> _WHAT TO DO_:
a) In the opinion piece on Michael Gove's impression of Harry Enfield, why does the writer half want to keep readers from watching it? Answer in one to three sentences.
b) Multiply every coordinate in the answers of the records by 2.2 and round each result to a whole number, with halves rounded up. Reproduce only the records beginning with the line containing "Click the Oct 22 time axis label" and continuing through the line containing "I will point(95,113).", including the requests, and leave everything else unchanged.

November 26, 2024

Voices: Michael Gove’s impression of Harry Enfield is Defcon 1 levels of cringe

Gove #Gove

Did anyone else catch Michael Gove doing Harry Enfield on breakfast television? If you didn’t, I half want to beg you to watch it, immediately, and half want to save you from making your eyes bleed. Because it is cringe.

It is the equivalent of your dad dancing at a different beat to everyone else at a wedding, his arms wheeling like windmills to the “Y.M.C.A”; your mum kissing you square on the mouth at the school gate and calling out that she loves you. It has the same, skin-crawling horror as realising you’ve been talking to the person you’ve a crush on with something green stuck between your teeth, or of walking through the office the day after the Christmas party with flashbacks of that “private” conversation you had with your boss in which you told her exactly what you think of her.

It is memories of singing Bonnie Tyler too loudly, too badly, on the train ride home – and of someone posting the footage on Instagram the next day. It is walking the length of the high street with your skirt tucked into your knickers; tripping over broken paving and having to turn around and glare at it like it’s wronged you. It is that level of cringe, Defcon 1 levels of cringe: forever to be known as Michael Gove levels of cringe. You have been warned.

(Entries drawn from a collection)
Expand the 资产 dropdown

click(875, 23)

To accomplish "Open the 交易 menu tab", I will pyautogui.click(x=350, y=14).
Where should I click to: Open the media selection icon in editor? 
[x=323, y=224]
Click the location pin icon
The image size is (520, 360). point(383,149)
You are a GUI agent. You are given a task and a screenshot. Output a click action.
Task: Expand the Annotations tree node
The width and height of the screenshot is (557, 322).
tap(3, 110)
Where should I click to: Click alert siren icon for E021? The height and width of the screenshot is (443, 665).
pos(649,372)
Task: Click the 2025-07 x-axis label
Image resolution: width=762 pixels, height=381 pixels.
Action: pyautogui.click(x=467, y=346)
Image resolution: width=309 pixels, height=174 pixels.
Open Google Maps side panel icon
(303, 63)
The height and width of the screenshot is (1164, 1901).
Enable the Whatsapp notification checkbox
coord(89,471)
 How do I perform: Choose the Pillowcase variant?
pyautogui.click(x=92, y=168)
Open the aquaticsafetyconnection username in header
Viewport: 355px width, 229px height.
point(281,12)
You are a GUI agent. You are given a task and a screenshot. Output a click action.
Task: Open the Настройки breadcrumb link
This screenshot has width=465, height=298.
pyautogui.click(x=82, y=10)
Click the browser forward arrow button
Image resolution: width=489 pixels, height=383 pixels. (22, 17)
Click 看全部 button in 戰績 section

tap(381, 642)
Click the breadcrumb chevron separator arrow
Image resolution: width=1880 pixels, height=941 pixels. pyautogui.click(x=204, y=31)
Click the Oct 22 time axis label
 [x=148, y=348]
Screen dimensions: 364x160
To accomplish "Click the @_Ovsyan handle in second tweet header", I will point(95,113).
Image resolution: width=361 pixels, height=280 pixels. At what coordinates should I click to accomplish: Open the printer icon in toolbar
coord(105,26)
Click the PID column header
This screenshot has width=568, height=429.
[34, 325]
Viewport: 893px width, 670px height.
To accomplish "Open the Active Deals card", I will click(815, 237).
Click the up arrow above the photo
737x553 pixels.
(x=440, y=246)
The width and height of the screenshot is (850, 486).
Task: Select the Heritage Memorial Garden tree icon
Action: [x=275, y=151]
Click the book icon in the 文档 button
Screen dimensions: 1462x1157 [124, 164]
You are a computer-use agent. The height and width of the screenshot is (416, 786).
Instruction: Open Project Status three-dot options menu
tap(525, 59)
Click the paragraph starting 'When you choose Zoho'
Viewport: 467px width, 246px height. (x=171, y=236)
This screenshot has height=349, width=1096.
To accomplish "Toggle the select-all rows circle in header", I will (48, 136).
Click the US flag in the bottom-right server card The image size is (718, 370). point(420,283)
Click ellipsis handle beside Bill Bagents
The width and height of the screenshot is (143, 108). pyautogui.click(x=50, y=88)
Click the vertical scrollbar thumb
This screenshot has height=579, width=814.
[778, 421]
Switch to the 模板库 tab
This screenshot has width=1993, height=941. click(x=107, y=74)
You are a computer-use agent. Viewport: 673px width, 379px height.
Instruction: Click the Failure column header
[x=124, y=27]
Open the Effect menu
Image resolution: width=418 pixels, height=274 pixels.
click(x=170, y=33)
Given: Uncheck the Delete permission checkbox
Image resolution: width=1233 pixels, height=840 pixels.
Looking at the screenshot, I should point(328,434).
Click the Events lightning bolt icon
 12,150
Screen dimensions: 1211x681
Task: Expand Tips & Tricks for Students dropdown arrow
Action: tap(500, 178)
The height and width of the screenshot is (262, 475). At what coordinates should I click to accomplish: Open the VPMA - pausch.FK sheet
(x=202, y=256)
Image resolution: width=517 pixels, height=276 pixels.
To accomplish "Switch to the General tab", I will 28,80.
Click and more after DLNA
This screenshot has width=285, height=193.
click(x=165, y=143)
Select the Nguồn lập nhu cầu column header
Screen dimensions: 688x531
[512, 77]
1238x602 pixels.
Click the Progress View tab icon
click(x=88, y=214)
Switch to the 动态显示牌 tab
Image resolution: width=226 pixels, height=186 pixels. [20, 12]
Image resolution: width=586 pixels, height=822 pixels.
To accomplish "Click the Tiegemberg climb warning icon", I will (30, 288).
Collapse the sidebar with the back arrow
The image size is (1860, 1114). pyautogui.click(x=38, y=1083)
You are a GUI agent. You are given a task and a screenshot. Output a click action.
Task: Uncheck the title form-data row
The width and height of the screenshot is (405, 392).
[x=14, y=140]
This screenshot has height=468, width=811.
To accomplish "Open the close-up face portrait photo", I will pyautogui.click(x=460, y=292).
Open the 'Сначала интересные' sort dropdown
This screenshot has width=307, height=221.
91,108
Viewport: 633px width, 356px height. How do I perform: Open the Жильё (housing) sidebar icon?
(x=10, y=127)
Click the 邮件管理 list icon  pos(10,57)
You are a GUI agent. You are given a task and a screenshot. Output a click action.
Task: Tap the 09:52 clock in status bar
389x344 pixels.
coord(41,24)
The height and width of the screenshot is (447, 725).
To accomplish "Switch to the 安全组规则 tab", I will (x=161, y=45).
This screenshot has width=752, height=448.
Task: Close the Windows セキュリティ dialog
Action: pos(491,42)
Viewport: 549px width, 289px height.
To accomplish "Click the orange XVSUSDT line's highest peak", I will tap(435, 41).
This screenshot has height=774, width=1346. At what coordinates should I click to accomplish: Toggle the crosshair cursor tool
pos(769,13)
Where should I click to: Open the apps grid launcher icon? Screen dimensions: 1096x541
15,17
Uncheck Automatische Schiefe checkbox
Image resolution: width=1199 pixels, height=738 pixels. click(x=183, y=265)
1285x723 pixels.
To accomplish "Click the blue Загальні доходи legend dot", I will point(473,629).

> _COMPLETED EXERCISE_:
a) The writer half wants to spare readers the sight of the impression because it is cringe. The writer says watching it risks making their eyes bleed.

b)
Click the Oct 22 time axis label
 [x=326, y=766]
Screen dimensions: 364x160
To accomplish "Click the @_Ovsyan handle in second tweet header", I will point(209,249).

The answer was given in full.